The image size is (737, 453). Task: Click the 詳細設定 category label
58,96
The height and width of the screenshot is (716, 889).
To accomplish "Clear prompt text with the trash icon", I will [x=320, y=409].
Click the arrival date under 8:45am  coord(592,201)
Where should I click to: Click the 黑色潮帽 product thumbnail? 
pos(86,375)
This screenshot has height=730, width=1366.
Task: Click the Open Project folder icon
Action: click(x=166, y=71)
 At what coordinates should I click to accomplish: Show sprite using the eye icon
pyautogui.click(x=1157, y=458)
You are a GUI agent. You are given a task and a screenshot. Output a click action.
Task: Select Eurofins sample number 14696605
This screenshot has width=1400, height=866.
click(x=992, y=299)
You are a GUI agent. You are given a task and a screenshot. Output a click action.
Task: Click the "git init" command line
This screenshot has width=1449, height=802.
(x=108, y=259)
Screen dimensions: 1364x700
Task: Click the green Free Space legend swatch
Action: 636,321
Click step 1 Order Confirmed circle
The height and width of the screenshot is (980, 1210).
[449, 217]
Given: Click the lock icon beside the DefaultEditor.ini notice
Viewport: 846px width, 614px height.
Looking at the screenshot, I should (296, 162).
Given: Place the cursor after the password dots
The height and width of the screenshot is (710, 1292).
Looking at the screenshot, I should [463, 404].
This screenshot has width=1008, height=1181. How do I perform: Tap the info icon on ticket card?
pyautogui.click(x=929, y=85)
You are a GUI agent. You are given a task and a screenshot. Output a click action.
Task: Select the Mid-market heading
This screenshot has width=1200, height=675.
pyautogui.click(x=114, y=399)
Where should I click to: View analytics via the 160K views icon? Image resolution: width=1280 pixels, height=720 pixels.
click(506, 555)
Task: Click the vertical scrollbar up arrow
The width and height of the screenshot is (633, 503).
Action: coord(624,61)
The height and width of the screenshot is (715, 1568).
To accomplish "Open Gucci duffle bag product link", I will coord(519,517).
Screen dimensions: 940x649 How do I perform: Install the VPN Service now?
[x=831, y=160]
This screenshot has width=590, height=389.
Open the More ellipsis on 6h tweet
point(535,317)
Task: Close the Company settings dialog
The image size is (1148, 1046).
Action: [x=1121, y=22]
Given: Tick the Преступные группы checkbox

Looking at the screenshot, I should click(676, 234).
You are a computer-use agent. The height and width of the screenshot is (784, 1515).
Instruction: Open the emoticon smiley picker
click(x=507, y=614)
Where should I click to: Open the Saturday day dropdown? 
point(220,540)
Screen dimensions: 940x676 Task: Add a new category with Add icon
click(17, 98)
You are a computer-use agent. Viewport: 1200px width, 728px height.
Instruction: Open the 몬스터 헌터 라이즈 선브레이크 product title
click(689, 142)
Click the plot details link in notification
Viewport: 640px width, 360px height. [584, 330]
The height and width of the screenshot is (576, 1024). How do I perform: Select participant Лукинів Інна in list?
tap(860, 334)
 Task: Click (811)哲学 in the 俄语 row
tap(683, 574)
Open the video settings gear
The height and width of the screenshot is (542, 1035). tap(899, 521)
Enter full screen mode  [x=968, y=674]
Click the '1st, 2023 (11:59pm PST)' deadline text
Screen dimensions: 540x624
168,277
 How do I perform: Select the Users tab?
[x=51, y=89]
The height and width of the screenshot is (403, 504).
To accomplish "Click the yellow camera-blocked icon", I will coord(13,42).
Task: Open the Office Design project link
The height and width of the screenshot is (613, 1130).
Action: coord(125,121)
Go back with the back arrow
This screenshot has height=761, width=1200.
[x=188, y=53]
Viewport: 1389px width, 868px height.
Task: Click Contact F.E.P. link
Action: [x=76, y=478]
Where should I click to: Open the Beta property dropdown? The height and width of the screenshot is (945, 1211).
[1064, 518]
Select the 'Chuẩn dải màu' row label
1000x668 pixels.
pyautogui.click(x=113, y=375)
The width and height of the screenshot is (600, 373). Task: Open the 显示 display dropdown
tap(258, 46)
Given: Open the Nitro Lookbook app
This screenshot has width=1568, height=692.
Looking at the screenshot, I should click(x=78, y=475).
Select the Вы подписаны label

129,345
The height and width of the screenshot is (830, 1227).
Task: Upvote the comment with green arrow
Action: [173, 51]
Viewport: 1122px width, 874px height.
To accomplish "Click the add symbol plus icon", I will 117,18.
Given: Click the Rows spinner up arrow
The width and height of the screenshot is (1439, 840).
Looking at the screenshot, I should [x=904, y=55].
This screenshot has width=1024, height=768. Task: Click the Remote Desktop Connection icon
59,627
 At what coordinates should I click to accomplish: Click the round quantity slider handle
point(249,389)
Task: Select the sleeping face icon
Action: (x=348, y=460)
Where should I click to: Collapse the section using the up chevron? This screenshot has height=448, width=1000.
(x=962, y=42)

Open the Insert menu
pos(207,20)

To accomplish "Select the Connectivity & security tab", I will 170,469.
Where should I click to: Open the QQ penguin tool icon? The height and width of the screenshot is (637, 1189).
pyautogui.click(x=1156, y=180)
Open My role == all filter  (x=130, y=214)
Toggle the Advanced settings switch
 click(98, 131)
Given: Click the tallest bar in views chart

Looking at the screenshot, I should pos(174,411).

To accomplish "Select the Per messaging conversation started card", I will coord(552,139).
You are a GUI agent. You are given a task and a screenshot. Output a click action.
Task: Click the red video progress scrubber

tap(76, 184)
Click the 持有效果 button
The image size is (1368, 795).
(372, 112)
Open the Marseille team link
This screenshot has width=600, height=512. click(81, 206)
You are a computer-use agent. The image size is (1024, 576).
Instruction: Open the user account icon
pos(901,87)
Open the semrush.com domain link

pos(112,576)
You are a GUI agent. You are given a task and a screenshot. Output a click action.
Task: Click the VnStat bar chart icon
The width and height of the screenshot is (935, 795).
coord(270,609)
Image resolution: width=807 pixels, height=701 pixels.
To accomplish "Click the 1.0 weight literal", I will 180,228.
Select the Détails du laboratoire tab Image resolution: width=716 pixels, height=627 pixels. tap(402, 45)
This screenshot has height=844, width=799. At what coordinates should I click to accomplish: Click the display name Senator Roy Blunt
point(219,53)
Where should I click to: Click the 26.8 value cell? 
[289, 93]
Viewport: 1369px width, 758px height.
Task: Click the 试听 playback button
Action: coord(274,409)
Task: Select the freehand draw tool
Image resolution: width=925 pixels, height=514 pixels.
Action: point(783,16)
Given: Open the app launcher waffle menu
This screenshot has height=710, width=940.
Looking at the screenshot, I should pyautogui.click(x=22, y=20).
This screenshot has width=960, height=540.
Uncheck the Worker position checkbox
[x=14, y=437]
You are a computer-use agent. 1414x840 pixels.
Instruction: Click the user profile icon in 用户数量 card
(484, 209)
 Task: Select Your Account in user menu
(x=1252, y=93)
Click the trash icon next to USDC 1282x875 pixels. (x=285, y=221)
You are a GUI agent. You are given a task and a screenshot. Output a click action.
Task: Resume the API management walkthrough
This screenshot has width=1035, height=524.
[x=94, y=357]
- - - -
Goal of the exercise
The answer should consist of every line above in which "computer" appears.

Written answer
You are a computer-use agent. The height and width of the screenshot is (784, 1515).
You are a computer-use agent. Viewport: 1200px width, 728px height.
You are a computer-use agent. The image size is (1024, 576).
You are a computer-use agent. 1414x840 pixels.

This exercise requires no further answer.